Article de Francesca Moriero – Journaliste, Fanpage.it
À Bruxelles, le débat sur l'avenir de la réglementation européenne en matière de responsabilité sociétale des entreprises est relancé. Suite aux propositions de la Commission européenne visant à alléger les contraintes réglementaires pesant actuellement sur les entreprises, le rapporteur du Parlement européen, le Suédois Jörgen Warborn, plaide pour un durcissement de cette réglementation. Son objectif est clair : réduire drastiquement le nombre d'entreprises soumises à des normes environnementales et sociales, au nom de la compétitivité européenne à l'échelle mondiale. Si cette approche était approuvée, elle constituerait un recul important dans la stratégie de l'Union pour une transition écologique responsable.
En février dernier, la Commission européenne a présenté un premier ensemble de mesures, baptisé « plan de simplification », prévoyant d'exempter des règles ESG toutes les entreprises de moins de mille salariés. Plus de 80 % des quelque 50 000 entreprises actuellement concernées seraient ainsi exclues.

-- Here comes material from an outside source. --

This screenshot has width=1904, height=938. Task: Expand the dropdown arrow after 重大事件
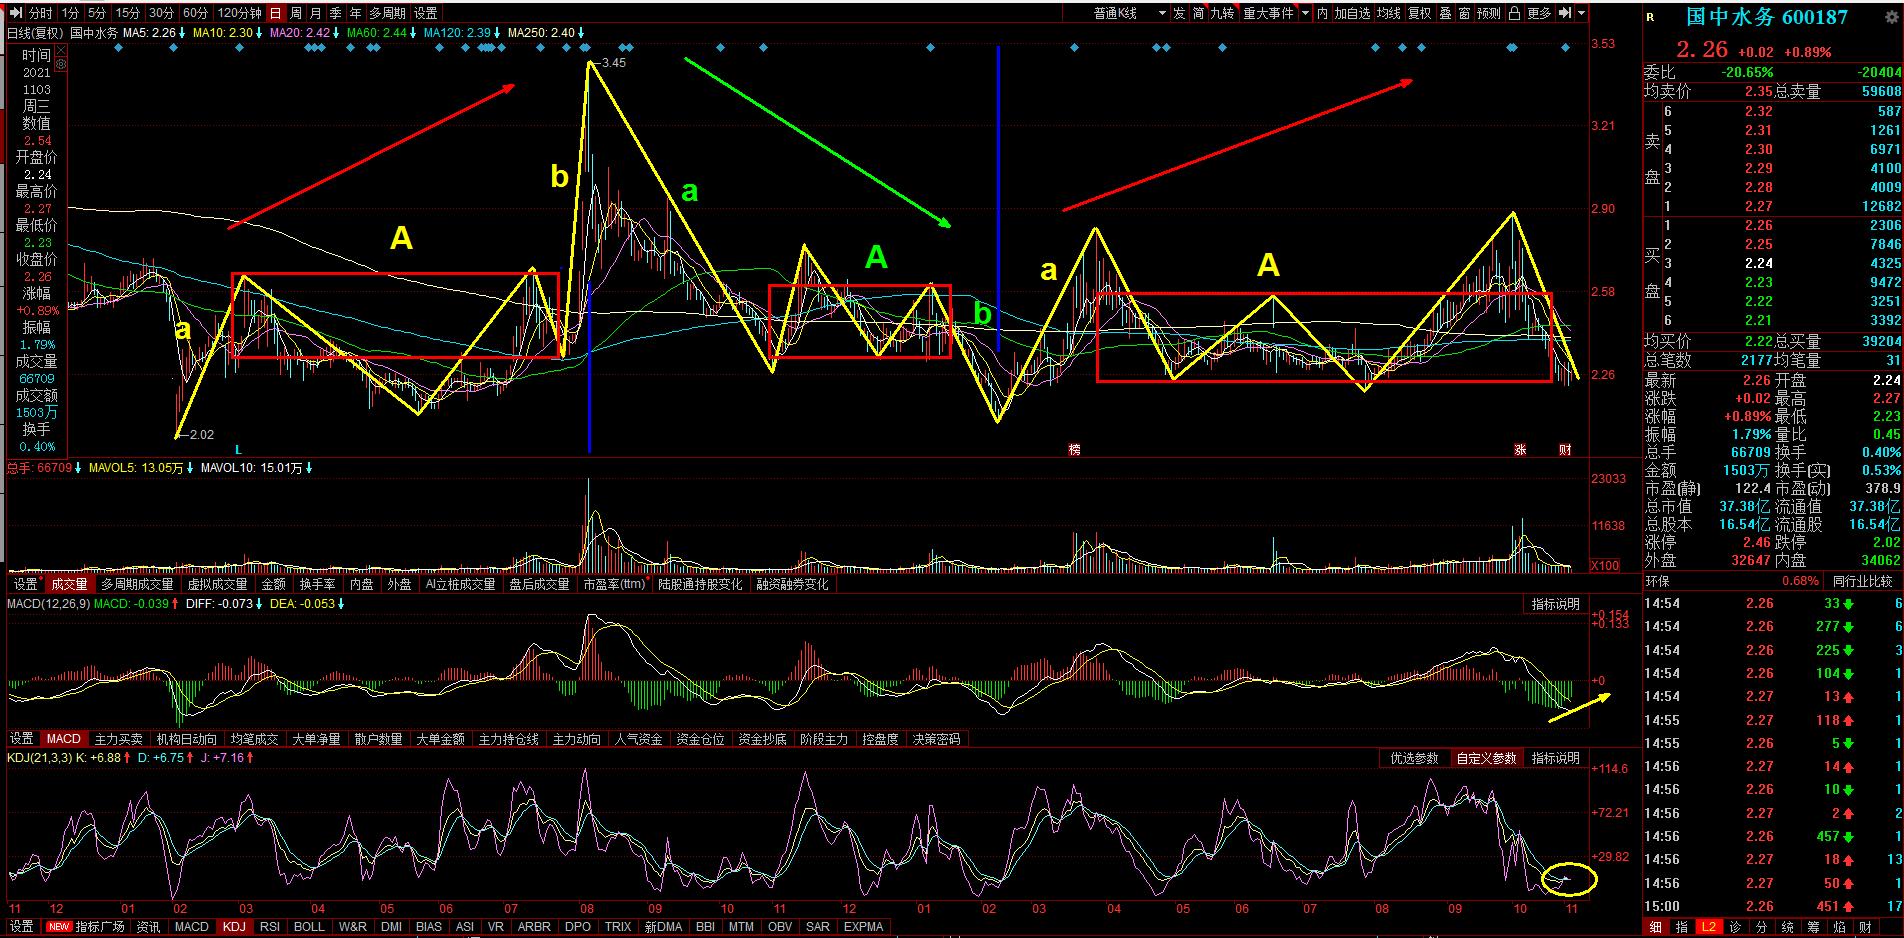pos(1304,13)
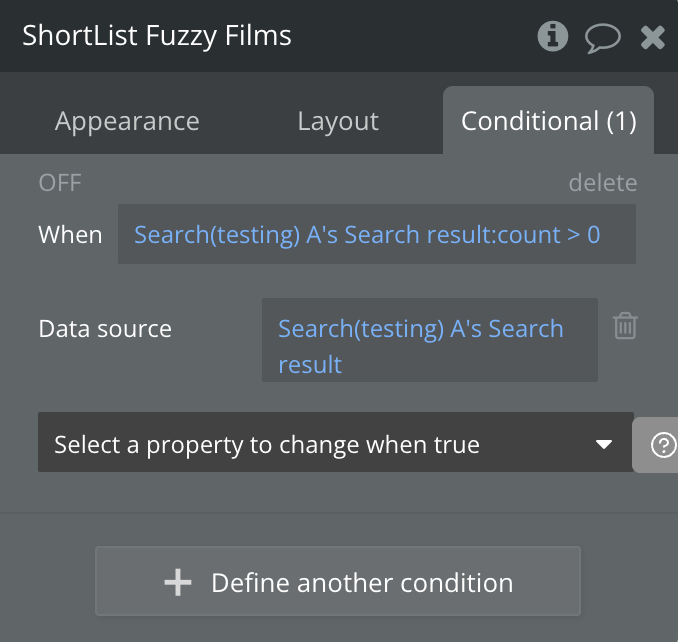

Cette proposition avait déjà suscité des critiques de la part des organisations environnementales, des syndicats et des investisseurs, inquiets d'une potentielle réduction de la transparence et du contrôle des chaînes d'approvisionnement.
La contre-offensive de Warborn
Warborn, membre du Parti populaire européen, a décidé d'aller plus loin. Dans son amendement déposé au Parlement, il propose désormais de relever encore les seuils, en veillant à ce que les règles ne s'appliquent qu'aux entreprises comptant au moins 3 000 employés et réalisant un chiffre d'affaires supérieur à 450 millions d'euros. Dans une déclaration publiée la semaine dernière, Warborn a affirmé que « l'Europe perd du terrain dans la compétition mondiale » et que sa proposition vise à « réduire les coûts pour les entreprises » et à « simplifier davantage ce que la Commission a déjà envisagé ».
« Nous ne renonçons pas à nos valeurs en matière de développement durable. Nous les mettons en œuvre. L’objectif est de simplifier, et non d’affaiblir, le programme européen de développement durable », a ajouté Warborn.